Let $G$ be a undirected Graph. Find the minimal subset of edges $F$ such that $G$ without $F$ is bipartit. Prove that this is possible in linear time, meaning Number of Nodes + Number of Edges.
I already know that a graph is bipartit if they do not contain a cycle with an odd number of nodes. I am also aware that it is possible to decide whether a graph contains a circle and whether it has odd number of nodes in linear time using Depth-First Search. The problem is that this only findes a cycle and not all.
Is this approach even right and if yes how do I need to adapt it and if not what would be a better approach?

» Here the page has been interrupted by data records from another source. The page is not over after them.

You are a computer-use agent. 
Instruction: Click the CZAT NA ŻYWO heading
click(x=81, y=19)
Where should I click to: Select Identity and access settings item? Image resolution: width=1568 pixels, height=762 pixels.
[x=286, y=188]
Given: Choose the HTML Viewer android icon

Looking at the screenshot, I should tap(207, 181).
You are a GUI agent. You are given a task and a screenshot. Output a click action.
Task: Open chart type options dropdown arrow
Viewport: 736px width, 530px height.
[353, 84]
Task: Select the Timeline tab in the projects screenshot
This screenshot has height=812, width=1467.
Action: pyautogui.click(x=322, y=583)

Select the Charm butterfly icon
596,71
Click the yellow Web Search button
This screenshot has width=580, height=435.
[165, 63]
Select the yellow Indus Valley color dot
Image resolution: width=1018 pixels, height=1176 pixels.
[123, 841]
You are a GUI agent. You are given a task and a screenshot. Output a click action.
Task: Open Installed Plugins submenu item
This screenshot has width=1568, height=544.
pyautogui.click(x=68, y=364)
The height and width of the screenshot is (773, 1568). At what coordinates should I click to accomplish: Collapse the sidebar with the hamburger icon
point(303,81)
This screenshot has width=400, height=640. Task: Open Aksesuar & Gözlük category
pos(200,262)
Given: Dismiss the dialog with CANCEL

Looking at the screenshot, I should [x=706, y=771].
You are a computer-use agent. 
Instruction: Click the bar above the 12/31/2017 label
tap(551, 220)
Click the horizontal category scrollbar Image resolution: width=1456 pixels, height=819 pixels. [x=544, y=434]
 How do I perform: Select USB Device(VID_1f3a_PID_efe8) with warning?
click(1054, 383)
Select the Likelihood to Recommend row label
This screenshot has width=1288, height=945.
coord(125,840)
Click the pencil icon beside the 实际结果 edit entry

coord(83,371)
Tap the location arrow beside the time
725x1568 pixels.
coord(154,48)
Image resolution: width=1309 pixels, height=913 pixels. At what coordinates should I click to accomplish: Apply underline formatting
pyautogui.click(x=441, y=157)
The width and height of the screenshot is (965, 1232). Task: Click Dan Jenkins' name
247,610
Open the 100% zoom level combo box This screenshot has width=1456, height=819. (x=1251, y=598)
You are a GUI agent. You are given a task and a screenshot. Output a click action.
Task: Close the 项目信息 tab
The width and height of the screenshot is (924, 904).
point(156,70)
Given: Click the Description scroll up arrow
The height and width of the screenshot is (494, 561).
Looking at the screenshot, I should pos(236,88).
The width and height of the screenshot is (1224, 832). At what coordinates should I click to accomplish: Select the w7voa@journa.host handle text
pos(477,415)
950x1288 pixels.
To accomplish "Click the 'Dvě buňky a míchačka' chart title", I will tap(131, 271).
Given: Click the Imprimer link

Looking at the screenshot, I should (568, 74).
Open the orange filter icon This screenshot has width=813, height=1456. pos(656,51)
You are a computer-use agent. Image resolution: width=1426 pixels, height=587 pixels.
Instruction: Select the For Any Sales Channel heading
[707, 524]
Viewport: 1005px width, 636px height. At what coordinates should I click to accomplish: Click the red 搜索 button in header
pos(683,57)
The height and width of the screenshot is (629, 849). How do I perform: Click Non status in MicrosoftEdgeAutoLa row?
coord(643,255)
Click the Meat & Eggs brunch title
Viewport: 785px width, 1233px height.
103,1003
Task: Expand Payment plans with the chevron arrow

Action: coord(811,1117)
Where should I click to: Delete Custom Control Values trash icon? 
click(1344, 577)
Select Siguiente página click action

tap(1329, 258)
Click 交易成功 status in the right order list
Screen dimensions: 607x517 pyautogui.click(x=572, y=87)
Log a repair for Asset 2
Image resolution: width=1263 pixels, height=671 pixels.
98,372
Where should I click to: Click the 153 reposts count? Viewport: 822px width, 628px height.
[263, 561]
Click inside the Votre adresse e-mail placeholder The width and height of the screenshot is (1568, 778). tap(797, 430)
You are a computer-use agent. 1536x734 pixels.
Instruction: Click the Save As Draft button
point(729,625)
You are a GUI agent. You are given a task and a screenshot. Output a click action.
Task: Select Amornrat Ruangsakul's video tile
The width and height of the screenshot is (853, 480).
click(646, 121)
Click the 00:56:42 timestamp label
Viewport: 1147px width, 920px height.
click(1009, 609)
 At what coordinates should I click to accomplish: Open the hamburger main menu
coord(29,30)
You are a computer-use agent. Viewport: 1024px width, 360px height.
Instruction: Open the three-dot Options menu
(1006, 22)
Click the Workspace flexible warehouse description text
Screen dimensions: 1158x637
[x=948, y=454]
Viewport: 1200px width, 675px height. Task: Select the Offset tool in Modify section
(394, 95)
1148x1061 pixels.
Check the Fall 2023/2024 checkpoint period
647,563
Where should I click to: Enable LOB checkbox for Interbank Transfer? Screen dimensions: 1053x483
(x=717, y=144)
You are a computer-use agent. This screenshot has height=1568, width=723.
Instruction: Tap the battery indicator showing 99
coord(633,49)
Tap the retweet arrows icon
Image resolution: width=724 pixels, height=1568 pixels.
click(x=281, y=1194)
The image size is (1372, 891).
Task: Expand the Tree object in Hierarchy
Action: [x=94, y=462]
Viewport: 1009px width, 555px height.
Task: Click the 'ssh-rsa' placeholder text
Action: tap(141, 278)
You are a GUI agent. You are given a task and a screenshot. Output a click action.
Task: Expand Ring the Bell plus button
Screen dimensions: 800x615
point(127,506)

Finding a minimal set $F$ [see my comments above] is more straightforward--and I suspect what you were asking for: Let us assume WLOG that $G$ is connected, and let $T$ be a BFS spanning tree, starting from an arbitrary vertex $v$. Let $L_i$ be the set of vertices of distance precisely $i$ from $v$ in $T$ for each integer $i=0,1,2,\ldots$ (then $L_i$ is also the set of vertices of distance precisely $i$ from $v$ in $G$ for each such $i$). Then every edge $e$ in $G \setminus E(T)$ satisfies either one or the other of the following:
(a) there is an $i$ such that one endpoint of $e$ is in $L_i$ and the other in $L_{i+1}$, OR (b) there is an $i$ such that both endpoints of $e$ are in $L_i$.
Let $F$ be the set of edges that satisfy (b). Then $F$ is a minimal set of edges such that $G \setminus F$ is bipartite.
See if you can see why. HINT: Iff $e$ has both endpoints in $L_i$ for some $i$ then $e$ induces an odd cycle with $T$. However, if every edge in $G \setminus T$ satisfies (a), then every path alternates from a vertex in $L_i$; $i$ odd, to a vertex in $L_{i'}$, $i'$ even. This implies only even-length cycles.
[If you were asking for a minimum such set $F$ then the above doesn't answer the question. I am not positive either way but finding a minimum such $F$ does seem to be hard to me.]